The problem:
Please filter the listing for the string "Given" and copy each matching line.

Entries shown:

┌──

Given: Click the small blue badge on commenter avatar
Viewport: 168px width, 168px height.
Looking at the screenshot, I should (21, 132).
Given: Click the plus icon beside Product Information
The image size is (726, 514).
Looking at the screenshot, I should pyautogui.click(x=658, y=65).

└──
┌──

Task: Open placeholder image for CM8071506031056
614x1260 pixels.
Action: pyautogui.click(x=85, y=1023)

└──
┌──

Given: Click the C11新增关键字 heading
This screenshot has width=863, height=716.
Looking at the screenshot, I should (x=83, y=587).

└──

Answer box:
Given: Click the small blue badge on commenter avatar
Given: Click the plus icon beside Product Information
Given: Click the C11新增关键字 heading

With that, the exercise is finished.